[Required work]: Every record listed below should be copied exactly.

● ● ●

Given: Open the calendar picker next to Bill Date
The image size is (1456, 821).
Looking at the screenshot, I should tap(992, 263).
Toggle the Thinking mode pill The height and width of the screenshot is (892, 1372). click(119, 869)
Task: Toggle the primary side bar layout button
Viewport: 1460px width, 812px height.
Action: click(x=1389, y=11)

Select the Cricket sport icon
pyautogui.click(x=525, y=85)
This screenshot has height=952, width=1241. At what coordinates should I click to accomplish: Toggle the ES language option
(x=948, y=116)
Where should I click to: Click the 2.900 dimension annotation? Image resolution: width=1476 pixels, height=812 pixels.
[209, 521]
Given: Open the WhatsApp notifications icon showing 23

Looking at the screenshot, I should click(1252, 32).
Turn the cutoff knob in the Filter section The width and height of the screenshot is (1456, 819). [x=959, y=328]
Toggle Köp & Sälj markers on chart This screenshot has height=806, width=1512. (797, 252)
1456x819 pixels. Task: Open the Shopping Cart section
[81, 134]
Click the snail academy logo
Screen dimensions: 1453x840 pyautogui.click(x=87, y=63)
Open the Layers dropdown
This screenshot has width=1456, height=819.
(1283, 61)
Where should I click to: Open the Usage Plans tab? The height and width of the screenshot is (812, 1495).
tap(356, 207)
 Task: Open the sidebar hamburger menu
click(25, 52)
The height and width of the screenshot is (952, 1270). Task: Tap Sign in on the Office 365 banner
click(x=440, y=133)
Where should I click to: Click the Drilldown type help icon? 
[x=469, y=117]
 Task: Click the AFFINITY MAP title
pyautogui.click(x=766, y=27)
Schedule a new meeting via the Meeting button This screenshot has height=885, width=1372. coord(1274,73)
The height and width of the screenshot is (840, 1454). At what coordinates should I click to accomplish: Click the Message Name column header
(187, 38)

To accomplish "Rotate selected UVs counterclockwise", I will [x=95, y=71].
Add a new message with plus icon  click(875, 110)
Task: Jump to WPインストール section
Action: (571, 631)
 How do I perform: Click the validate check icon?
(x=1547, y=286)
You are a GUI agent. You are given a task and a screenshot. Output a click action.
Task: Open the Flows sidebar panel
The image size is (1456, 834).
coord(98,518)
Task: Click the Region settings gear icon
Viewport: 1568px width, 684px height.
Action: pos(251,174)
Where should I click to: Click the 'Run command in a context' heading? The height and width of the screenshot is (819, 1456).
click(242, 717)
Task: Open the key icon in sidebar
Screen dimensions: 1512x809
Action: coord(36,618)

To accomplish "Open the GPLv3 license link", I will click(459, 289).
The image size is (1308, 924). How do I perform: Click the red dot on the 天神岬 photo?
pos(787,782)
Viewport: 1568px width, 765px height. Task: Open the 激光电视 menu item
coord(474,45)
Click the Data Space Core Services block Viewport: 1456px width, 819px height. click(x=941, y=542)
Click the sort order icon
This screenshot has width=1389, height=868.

● ● ●

[Task result]:
Given: Open the calendar picker next to Bill Date
The image size is (1456, 821).
Looking at the screenshot, I should tap(992, 263).
Toggle the Thinking mode pill The height and width of the screenshot is (892, 1372). click(119, 869)
Task: Toggle the primary side bar layout button
Viewport: 1460px width, 812px height.
Action: click(x=1389, y=11)

Select the Cricket sport icon
pyautogui.click(x=525, y=85)
This screenshot has height=952, width=1241. At what coordinates should I click to accomplish: Toggle the ES language option
(x=948, y=116)
Where should I click to: Click the 2.900 dimension annotation? Image resolution: width=1476 pixels, height=812 pixels.
[209, 521]
Given: Open the WhatsApp notifications icon showing 23

Looking at the screenshot, I should click(1252, 32).
Turn the cutoff knob in the Filter section The width and height of the screenshot is (1456, 819). [x=959, y=328]
Toggle Köp & Sälj markers on chart This screenshot has height=806, width=1512. (797, 252)
1456x819 pixels. Task: Open the Shopping Cart section
[81, 134]
Click the snail academy logo
Screen dimensions: 1453x840 pyautogui.click(x=87, y=63)
Open the Layers dropdown
This screenshot has width=1456, height=819.
(1283, 61)
Where should I click to: Open the Usage Plans tab? The height and width of the screenshot is (812, 1495).
tap(356, 207)
 Task: Open the sidebar hamburger menu
click(25, 52)
The height and width of the screenshot is (952, 1270). Task: Tap Sign in on the Office 365 banner
click(x=440, y=133)
Where should I click to: Click the Drilldown type help icon? 
[x=469, y=117]
 Task: Click the AFFINITY MAP title
pyautogui.click(x=766, y=27)
Schedule a new meeting via the Meeting button This screenshot has height=885, width=1372. coord(1274,73)
The height and width of the screenshot is (840, 1454). At what coordinates should I click to accomplish: Click the Message Name column header
(187, 38)

To accomplish "Rotate selected UVs counterclockwise", I will [x=95, y=71].
Add a new message with plus icon  click(875, 110)
Task: Jump to WPインストール section
Action: (571, 631)
 How do I perform: Click the validate check icon?
(x=1547, y=286)
You are a GUI agent. You are given a task and a screenshot. Output a click action.
Task: Open the Flows sidebar panel
The image size is (1456, 834).
coord(98,518)
Task: Click the Region settings gear icon
Viewport: 1568px width, 684px height.
Action: pos(251,174)
Where should I click to: Click the 'Run command in a context' heading? The height and width of the screenshot is (819, 1456).
click(242, 717)
Task: Open the key icon in sidebar
Screen dimensions: 1512x809
Action: coord(36,618)

To accomplish "Open the GPLv3 license link", I will click(459, 289).
The image size is (1308, 924). How do I perform: Click the red dot on the 天神岬 photo?
pos(787,782)
Viewport: 1568px width, 765px height. Task: Open the 激光电视 menu item
coord(474,45)
Click the Data Space Core Services block Viewport: 1456px width, 819px height. click(x=941, y=542)
Click the sort order icon
This screenshot has width=1389, height=868.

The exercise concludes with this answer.